The sleeve-valve design eliminated traditional poppet valves, using sliding cast-iron sleeves actuated by eccentrics for intake and exhaust. This provided smoothness and quietness but resulted in higher oil consumption and greater mechanical complexity compared to contemporary poppet-valve engines.

Chassis and Dimensions

- Wheelbase: 145 inches (3,683 mm) — the longest in the Stearns-Knight lineup
- Frame: Heavily constructed, partially boxed for rigidity; described by restorers as "incredibly overbuilt"
- Suspension: Semi-elliptic leaf springs front and rear
- Axles: Underslung rear axle
- Brakes: Large four-wheel mechanical drum brakes
- Steering: Worm-and-gear type (manual, with noted heavy effort at low speeds)
- Wheels/Tires: Wire or wood-spoke wheels with balloon tires typical of the era

Curb Weight: Approximately 5,300–6,000 lb (2,404–2,722 kg), varying by body style (e.g., seven-passenger touring or limousine). Some references note weights approaching 6,600 lb with certain coachbuilt bodies.

Drivetrain

- Transmission: 3-speed manual (floor-mounted shift)
- Drive: Rear-wheel drive
- Clutch: Single-plate dry disc

Body and Pricing (1928–1929)

Factory and semi-custom bodies were offered on the J-8-90 chassis, primarily by Raulang (in-house Cleveland coachbuilder) with select Brunn coachwork. Common styles included:Seven-passenger touring
- Seven-passenger sedan
- Limousine
- Convertible Victoria

Base Price: $5,500–$5,800 for factory-bodied models (equivalent to roughly $100,000+ in modern terms). Custom or fully coachbuilt examples commanded higher prices, sometimes exceeding $10,000.

Other Technical Details

- Electrical System: 6-volt
- Ignition: Battery and coil with distributor
- Cooling: Pressurized water pump with radiator
- Fuel System: Gravity or vacuum feed (depending on specific chassis)
- Oil Capacity: High due to sleeve-valve design (exact figures varied but noted as oil-thirsty by owners)

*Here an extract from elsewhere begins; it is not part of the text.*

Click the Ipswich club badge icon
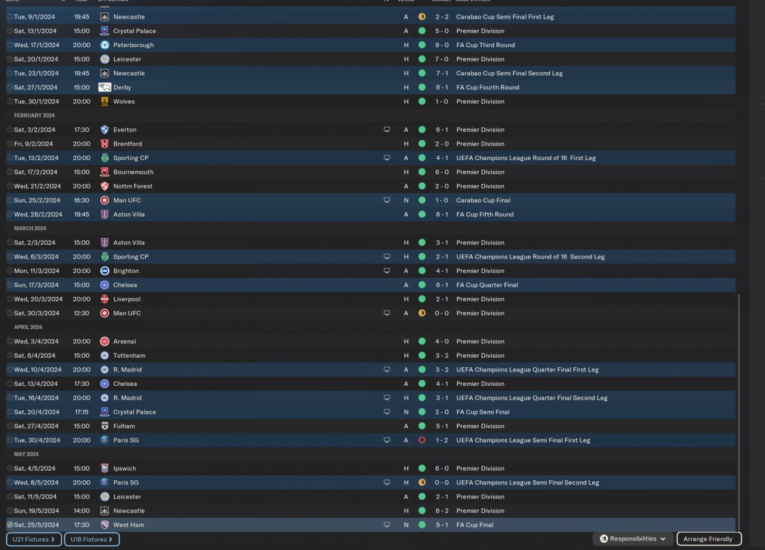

These specifications positioned the J-8-90 as a peer to the finest American luxury cars of the late 1920s, such as the Packard Eight or Lincoln Model L, but with the unique character imparted by the Knight engine. Its combination of massive scale, silent power, and limited production (388 total units) has cemented its status among Full Classics.

==Production==
Production of the J-8-90 was limited:1928:

- Approximately 123 units (serial numbers J11650–J11772)
- 1929: 265 units (serial numbers J11773–J12037)

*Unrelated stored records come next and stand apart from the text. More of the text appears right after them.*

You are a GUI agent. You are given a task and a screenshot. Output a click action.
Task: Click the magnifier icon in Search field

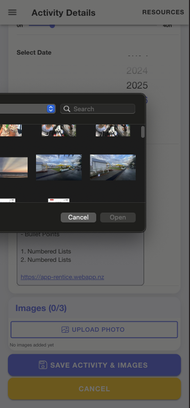(x=67, y=109)
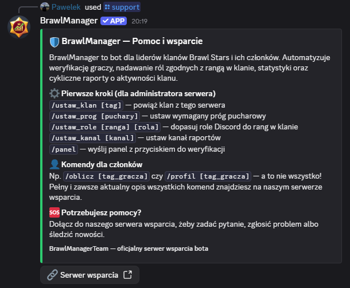Open the BrawlManager bot avatar
This screenshot has width=350, height=288.
click(19, 27)

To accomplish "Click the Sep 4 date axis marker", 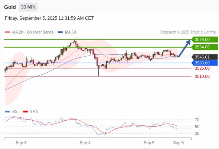I will (x=85, y=143).
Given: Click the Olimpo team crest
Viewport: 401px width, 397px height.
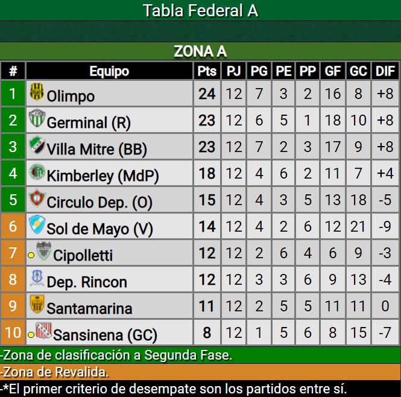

Total output: 388 automobiles. A shorter-wheelbase sibling, the H-8-90 (137-inch wheelbase), was offered concurrently but is distinct from the full-size J-8-90. Overall Stearns-Knight production in 1929 was modest, reflecting the contracting luxury market.

==Legacy==
The Stearns-Knight J-8-90 is regarded today as one of the finest American luxury cars of the late 1920s and a high-water mark for sleeve-valve technology in the United States. Its combination of robust construction, silent powertrain, and elegant coachwork made it equal in quality to the best contemporary offerings from Packard or Lincoln, yet its rarity has elevated surviving examples to collector status. Several restored J-8-90s have earned major awards from the Antique Automobile Club of America (AACA), and examples have appeared at premier auctions and in museum displays, including the AACA Museum in Hershey, Pennsylvania. Enthusiasts prize the model for its mechanical sophistication and historical significance as the swan song of an independent American luxury manufacturer. As one restorer and Knight-engine specialist noted, the J-8-90 exemplifies the engineering excellence that defined Stearns-Knight until the end.